The findings from the EY’s Global ETF Research 2018 show that more than half (56%) of the respondents interviewed expect the growth rate of the ETF industry to be between 11% and 20% over the next 3 to 5 years. Nearly a quarter (22% of respondents) expect a growth rate of more than 20% compared to just 10% of respondents in 2017. More than half (57%) of asset managers indicate the success ratio of new launches will improve in the future. This is up from 36% in 2016 and 45% in 2017.
While investors continue to flock to the ETF industry, the growth of the industry has entered a new phase – one that is marked by continued growth, but also one that is perceived as the right time to pursue process improvements, product innovations and new markets in an attempt to build differentiated market positions as more and new potential competitors are expected to flood the ETF market.
The Chinese market represents a substantial market for the sector in Europe – given its size and Asian investors’ demand. 97% of respondents believe the sales opportunities in China for ETFs will be $100bn or more, once ETF Connect (a cross-border scheme that would give Chinese investors exposure to overseas assets through ETFs listed in Hong Kong) is operational within five years compared to 66% of respondents who believe it will reach $100bn or more within three years.
The market, however, has some key issues to address to be able to fully harness this large opportunity. Only around one third (30%) are currently ready or on track to use the ETF Connect once operational. In addition, 68% feel the industry is not doing enough to support the ETF Connect project in terms of addressing operational issues.
Regulatory requirements and emerging technologies are the primary drivers to change in their operating model – a view echoed by more than 66% of respondents.
Cost is now seen as a performance metric, so technology and operating model changes are planned to help create a competitive advantage. More than two-thirds (83%) of asset managers have told us they are looking to use new technologies to reduce cost. So there will be significant shift in the operating model.
The industry will continue its focus on improving distribution and enhance its processes as result. The way data is managed will to a great extent determine the success of distribution strategies. The most popular approach to improving distribution is (67%) enhancing the product data on their website followed by (62%) selling through online platforms.
When asked about the entry of new players, a strong majority (92%) feel more promoters will enter the market over the next two years. More than 60% believe asset management arms of large banks and/or active managers will enter the market. Slightly more than half (51%) indicate small niche players and/or new start-ups will enter the market. The fundamentals are stacked in favour of the sector. Given the prevailing uncertainty and pressures on margins, the optimism is proof of the sector’s resilience. The industry, however, will need to recalibrate on many fronts to sustain momentum, translate technology benefits to increased client experience, adapt to regulatory changes and keep up with emerging opportunities. Being complacent will be very dangerous.

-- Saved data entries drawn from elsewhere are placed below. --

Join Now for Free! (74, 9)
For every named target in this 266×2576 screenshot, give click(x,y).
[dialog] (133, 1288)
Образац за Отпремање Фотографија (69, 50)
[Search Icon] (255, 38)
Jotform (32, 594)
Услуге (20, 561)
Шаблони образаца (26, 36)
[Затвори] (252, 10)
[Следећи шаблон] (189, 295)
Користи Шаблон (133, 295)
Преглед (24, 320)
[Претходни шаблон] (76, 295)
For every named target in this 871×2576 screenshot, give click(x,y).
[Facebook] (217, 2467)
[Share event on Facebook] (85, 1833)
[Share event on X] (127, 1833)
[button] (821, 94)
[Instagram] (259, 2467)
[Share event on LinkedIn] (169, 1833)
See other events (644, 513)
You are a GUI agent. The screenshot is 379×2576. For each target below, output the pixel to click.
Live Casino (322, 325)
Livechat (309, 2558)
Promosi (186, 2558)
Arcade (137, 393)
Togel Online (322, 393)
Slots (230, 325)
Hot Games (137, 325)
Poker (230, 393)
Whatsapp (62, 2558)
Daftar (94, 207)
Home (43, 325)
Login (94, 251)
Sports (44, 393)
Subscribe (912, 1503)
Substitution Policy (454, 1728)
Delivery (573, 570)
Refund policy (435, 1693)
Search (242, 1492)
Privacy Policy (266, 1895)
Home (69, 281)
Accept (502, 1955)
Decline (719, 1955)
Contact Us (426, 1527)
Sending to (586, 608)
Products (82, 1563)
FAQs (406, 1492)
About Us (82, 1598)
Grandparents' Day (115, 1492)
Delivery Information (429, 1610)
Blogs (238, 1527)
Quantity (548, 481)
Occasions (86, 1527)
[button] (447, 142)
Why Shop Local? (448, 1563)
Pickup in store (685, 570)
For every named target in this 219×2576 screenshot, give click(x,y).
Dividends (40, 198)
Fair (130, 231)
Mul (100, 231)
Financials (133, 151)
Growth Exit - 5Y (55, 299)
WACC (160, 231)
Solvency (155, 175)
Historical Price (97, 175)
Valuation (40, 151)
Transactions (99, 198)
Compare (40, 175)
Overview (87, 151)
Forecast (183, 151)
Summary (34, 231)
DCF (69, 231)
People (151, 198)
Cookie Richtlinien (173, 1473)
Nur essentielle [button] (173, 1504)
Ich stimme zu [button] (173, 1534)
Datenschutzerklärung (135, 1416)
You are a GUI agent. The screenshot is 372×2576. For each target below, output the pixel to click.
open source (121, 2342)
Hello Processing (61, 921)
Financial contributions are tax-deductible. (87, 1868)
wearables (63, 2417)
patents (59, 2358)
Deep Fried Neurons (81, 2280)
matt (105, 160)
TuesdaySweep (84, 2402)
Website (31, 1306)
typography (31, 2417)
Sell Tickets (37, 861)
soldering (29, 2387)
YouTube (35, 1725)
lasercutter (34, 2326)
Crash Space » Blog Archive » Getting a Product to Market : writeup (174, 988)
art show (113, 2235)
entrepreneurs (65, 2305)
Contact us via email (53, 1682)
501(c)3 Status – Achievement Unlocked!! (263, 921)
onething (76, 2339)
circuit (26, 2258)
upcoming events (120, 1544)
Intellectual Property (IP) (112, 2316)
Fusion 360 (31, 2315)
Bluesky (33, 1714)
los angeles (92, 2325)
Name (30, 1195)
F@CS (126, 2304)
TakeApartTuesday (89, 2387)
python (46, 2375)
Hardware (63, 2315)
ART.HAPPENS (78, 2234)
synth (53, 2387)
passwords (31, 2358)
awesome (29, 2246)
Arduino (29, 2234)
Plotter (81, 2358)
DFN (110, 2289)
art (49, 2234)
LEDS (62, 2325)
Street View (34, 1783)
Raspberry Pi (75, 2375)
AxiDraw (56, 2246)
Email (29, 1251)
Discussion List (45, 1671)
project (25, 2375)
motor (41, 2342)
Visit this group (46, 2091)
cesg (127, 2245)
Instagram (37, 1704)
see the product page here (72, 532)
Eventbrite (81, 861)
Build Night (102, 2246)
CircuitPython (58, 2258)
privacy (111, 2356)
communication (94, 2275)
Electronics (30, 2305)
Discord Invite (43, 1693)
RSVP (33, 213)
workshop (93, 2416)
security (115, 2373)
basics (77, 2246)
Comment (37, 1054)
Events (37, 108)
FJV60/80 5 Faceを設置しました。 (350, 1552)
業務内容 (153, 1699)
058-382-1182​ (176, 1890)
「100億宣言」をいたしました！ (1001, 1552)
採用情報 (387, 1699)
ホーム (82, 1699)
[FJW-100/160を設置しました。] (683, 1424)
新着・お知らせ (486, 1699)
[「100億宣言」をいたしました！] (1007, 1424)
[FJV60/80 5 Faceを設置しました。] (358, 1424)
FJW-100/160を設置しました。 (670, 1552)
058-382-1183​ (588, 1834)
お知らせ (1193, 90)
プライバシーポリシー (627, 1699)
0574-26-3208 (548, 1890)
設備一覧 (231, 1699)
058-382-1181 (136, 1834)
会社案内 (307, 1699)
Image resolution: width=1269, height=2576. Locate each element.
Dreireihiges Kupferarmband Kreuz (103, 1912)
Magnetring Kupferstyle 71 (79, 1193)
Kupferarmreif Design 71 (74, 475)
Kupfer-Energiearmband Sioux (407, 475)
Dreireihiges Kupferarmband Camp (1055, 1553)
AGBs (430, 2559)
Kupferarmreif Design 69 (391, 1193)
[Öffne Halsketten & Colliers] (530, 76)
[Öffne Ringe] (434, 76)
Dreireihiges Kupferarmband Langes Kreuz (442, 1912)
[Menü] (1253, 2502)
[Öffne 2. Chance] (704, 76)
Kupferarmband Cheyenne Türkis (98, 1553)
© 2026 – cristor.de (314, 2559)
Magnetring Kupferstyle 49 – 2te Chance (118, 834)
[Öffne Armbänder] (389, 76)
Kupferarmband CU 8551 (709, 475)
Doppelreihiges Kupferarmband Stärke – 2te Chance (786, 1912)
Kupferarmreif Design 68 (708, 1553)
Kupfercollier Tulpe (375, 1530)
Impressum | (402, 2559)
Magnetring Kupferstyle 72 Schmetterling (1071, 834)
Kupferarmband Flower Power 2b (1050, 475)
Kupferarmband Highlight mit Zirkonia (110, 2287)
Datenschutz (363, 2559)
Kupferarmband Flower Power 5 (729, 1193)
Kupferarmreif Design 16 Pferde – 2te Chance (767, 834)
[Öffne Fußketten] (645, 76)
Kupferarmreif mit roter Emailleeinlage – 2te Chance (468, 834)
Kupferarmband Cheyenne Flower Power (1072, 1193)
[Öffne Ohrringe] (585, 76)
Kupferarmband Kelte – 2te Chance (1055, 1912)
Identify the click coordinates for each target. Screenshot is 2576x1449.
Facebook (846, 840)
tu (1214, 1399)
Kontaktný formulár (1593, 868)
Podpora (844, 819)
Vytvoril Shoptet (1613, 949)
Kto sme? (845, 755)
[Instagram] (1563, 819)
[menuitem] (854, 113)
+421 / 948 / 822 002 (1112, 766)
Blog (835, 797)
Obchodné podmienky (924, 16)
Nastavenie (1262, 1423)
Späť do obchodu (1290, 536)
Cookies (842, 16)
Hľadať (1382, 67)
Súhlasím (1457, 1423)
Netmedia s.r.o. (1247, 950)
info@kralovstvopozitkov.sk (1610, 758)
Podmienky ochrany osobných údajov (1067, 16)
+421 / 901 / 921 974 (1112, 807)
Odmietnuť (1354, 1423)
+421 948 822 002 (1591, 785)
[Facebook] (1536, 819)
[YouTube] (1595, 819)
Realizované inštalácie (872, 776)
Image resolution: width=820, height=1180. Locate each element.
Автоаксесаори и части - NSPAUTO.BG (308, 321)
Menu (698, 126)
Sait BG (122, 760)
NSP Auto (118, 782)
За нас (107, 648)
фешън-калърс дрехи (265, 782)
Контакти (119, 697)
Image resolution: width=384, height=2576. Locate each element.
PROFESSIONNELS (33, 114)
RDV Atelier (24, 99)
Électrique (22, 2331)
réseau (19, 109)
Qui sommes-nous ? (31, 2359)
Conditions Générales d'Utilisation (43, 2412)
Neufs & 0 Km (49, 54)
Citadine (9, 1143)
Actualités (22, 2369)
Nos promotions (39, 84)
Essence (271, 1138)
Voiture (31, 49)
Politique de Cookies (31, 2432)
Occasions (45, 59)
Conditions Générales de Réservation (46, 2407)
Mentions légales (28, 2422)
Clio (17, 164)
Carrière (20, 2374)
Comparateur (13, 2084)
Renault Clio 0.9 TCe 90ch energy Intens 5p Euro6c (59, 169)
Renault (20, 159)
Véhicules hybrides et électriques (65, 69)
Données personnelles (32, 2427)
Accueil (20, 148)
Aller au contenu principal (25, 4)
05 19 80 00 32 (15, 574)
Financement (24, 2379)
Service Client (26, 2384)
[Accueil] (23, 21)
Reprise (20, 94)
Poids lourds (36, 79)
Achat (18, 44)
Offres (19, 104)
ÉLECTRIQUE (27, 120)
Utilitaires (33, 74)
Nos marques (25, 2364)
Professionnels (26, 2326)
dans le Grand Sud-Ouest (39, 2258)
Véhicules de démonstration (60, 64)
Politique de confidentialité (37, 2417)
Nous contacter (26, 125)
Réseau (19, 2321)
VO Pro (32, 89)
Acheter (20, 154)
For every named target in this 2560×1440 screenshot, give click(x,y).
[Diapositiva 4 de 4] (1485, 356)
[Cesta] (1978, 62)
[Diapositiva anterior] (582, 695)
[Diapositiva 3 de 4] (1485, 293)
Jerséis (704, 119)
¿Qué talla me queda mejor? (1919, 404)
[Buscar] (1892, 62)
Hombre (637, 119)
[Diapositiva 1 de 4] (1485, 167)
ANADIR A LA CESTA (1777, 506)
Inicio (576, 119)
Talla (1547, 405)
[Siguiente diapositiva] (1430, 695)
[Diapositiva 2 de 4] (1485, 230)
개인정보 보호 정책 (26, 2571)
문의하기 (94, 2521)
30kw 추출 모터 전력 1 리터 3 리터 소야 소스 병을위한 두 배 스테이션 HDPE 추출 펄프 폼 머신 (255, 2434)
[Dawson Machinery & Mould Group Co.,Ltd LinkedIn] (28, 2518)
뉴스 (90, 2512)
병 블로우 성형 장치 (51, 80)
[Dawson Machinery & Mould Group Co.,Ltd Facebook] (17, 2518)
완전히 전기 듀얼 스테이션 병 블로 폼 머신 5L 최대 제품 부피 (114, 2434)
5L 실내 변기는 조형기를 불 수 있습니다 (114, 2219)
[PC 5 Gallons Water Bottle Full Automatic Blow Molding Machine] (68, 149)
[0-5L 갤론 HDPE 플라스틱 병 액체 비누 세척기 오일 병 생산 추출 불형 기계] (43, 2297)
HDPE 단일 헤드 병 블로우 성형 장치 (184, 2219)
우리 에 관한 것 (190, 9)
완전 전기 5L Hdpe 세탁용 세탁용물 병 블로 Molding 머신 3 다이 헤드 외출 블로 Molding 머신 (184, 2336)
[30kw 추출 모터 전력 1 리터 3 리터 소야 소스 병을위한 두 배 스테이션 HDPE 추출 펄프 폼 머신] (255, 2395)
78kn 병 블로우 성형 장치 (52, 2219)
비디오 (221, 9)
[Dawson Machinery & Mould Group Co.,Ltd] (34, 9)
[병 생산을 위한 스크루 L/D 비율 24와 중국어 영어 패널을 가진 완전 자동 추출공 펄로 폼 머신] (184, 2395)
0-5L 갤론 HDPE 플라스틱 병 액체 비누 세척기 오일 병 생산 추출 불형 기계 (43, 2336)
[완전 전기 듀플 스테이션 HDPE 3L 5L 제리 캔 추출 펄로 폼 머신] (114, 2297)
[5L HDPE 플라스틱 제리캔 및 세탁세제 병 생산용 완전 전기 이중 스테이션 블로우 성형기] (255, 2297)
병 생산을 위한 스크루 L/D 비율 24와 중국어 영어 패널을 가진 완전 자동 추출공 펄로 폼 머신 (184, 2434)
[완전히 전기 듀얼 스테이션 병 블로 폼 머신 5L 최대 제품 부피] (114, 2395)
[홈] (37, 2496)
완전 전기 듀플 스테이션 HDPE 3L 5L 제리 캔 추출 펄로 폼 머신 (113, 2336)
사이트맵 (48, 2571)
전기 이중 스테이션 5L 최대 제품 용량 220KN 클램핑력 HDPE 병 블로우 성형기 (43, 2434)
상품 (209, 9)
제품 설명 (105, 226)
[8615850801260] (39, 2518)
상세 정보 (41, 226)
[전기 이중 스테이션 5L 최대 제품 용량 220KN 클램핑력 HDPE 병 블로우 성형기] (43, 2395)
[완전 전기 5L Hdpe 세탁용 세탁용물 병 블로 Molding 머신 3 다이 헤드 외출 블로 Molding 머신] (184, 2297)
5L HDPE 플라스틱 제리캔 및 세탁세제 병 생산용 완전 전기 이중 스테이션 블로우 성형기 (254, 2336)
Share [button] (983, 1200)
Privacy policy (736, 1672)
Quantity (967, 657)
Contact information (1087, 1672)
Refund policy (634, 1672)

In September and October 2018, the EY ETF team conducted in-person interviews across 12 of the largest ETF promoters and service providers. Additional survey quantitative responses were gathered from 69 participants representing ETF players with approximately 85% of ETF market share. This pool of data was analysed together with independent industry data to identify the key issues that ETF promoters face now – from new competition, to developing their product range, targeting new markets and dealing with increased regulatory interest.
This article first appeared in the Investment Funds 2019 report by Finance Dublin.